The expected answer is the set of lines in the data below between the line holding "Free forum by Nabble (76, 1836)" and the line holding "here (129, 1332)", inclusive, written out exactly.

Stored records
++++++++++++++++++++

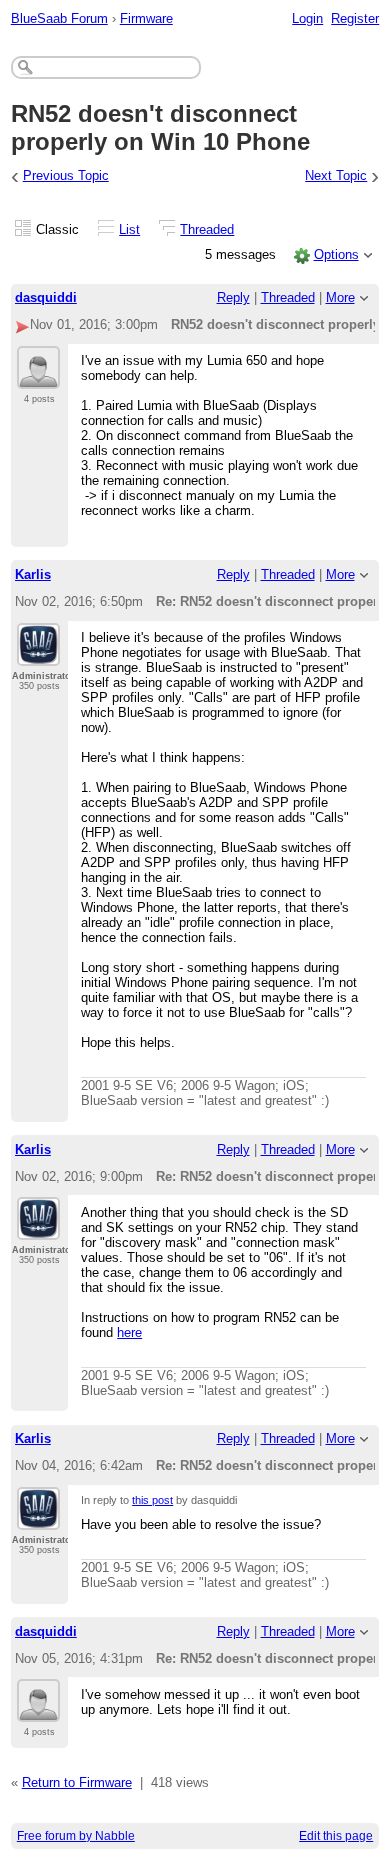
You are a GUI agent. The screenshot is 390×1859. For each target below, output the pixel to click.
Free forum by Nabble (76, 1836)
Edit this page (336, 1836)
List (129, 229)
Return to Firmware (77, 1782)
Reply (233, 297)
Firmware (146, 18)
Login (307, 18)
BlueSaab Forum (59, 18)
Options (336, 254)
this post (152, 1500)
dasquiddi (46, 297)
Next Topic (336, 175)
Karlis (33, 574)
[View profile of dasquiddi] (38, 377)
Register (355, 18)
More (340, 297)
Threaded (207, 229)
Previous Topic (66, 175)
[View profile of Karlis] (38, 654)
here (129, 1332)
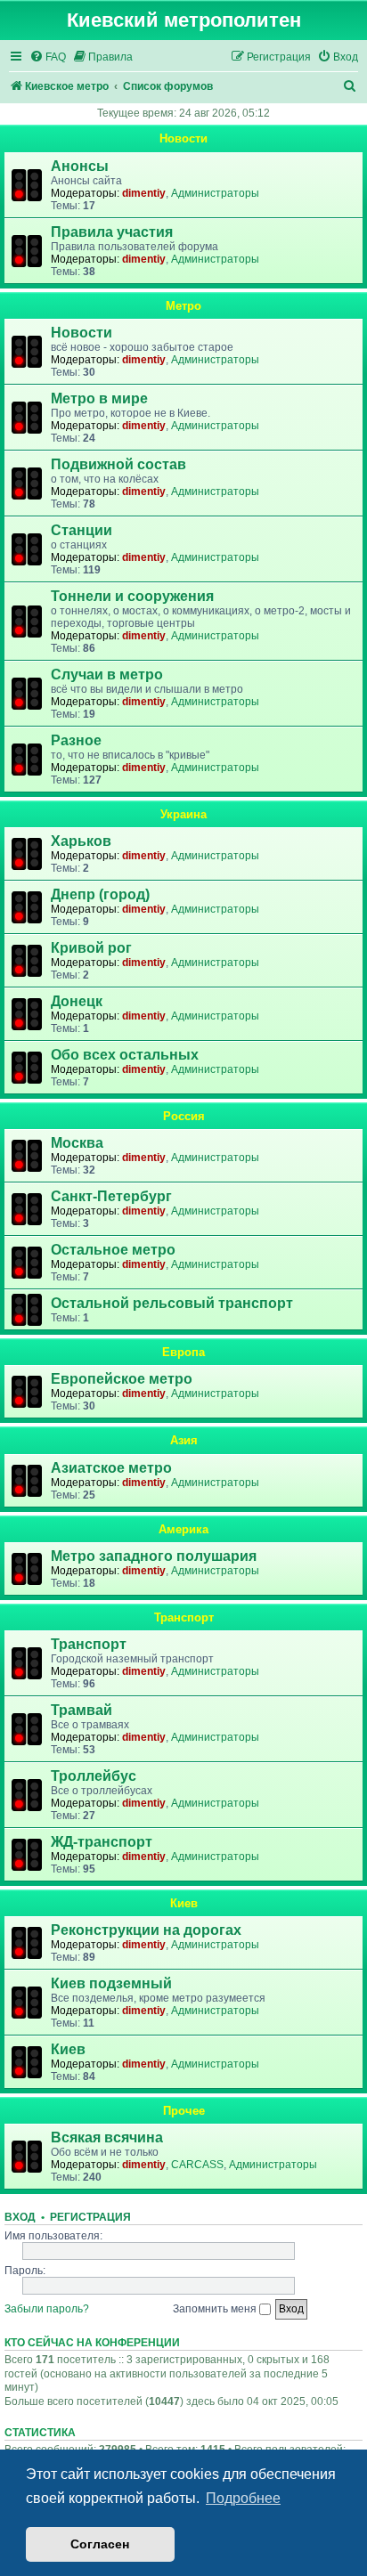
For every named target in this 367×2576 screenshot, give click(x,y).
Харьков (81, 841)
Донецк (76, 1001)
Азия (184, 1440)
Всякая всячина (107, 2137)
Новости (183, 138)
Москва (77, 1142)
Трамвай (81, 1710)
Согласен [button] (99, 2544)
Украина (183, 814)
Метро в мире (99, 398)
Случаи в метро (107, 674)
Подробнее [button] (243, 2498)
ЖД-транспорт (101, 1841)
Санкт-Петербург (111, 1196)
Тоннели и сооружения (132, 596)
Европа (183, 1352)
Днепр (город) (100, 894)
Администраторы (215, 193)
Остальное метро (113, 1249)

++++++++++++++++++++

Reply to the exercise -
Free forum by Nabble (76, 1836)
Edit this page (336, 1836)
List (129, 229)
Return to Firmware (77, 1782)
Reply (233, 297)
Firmware (146, 18)
Login (307, 18)
BlueSaab Forum (59, 18)
Options (336, 254)
this post (152, 1500)
dasquiddi (46, 297)
Next Topic (336, 175)
Karlis (33, 574)
[View profile of dasquiddi] (38, 377)
Register (355, 18)
More (340, 297)
Threaded (207, 229)
Previous Topic (66, 175)
[View profile of Karlis] (38, 654)
here (129, 1332)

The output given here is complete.